→ Data excerpts:
· · ·
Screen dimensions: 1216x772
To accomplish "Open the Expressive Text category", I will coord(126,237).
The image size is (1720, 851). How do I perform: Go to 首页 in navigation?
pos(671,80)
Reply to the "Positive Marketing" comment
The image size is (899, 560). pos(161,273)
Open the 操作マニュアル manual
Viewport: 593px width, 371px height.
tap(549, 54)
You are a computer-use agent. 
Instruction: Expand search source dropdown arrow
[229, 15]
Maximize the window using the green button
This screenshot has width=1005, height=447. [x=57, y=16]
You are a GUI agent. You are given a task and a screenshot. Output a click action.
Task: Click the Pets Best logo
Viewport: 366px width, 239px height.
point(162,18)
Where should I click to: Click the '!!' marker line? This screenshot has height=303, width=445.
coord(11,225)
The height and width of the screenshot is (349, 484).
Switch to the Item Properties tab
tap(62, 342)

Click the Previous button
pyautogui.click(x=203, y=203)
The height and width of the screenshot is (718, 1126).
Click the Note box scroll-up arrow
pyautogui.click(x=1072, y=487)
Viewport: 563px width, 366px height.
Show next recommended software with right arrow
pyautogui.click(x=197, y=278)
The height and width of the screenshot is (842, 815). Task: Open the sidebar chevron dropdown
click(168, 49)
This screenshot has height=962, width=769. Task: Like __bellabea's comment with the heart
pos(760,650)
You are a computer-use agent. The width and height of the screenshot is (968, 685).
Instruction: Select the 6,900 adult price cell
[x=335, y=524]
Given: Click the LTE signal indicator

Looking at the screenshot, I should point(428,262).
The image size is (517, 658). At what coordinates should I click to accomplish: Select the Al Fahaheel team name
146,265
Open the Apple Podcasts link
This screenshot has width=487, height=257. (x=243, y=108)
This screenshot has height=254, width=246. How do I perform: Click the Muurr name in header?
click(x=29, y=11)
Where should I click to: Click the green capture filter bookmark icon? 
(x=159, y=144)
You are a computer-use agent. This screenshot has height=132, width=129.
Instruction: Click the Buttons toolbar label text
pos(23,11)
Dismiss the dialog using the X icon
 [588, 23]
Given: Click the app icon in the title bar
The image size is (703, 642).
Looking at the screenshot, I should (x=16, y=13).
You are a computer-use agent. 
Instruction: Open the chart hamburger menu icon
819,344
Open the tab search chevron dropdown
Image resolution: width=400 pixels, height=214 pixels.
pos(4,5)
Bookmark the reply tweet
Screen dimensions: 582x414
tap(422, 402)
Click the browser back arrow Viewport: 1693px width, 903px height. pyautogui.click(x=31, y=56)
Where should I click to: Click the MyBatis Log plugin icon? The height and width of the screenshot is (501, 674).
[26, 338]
· · ·
→ Task details:
Give back exactly the lines from the line containing "Click the Note box scroll-up arrow" to the end of the entries, and no other lines.

→ Task response:
Click the Note box scroll-up arrow
pyautogui.click(x=1072, y=487)
Viewport: 563px width, 366px height.
Show next recommended software with right arrow
pyautogui.click(x=197, y=278)
The height and width of the screenshot is (842, 815). Task: Open the sidebar chevron dropdown
click(168, 49)
This screenshot has height=962, width=769. Task: Like __bellabea's comment with the heart
pos(760,650)
You are a computer-use agent. The width and height of the screenshot is (968, 685).
Instruction: Select the 6,900 adult price cell
[x=335, y=524]
Given: Click the LTE signal indicator

Looking at the screenshot, I should point(428,262).
The image size is (517, 658). At what coordinates should I click to accomplish: Select the Al Fahaheel team name
146,265
Open the Apple Podcasts link
This screenshot has width=487, height=257. (x=243, y=108)
This screenshot has height=254, width=246. How do I perform: Click the Muurr name in header?
click(x=29, y=11)
Where should I click to: Click the green capture filter bookmark icon? 
(x=159, y=144)
You are a computer-use agent. This screenshot has height=132, width=129.
Instruction: Click the Buttons toolbar label text
pos(23,11)
Dismiss the dialog using the X icon
 [588, 23]
Given: Click the app icon in the title bar
The image size is (703, 642).
Looking at the screenshot, I should (x=16, y=13).
You are a computer-use agent. 
Instruction: Open the chart hamburger menu icon
819,344
Open the tab search chevron dropdown
Image resolution: width=400 pixels, height=214 pixels.
pos(4,5)
Bookmark the reply tweet
Screen dimensions: 582x414
tap(422, 402)
Click the browser back arrow Viewport: 1693px width, 903px height. pyautogui.click(x=31, y=56)
Where should I click to: Click the MyBatis Log plugin icon? The height and width of the screenshot is (501, 674).
[26, 338]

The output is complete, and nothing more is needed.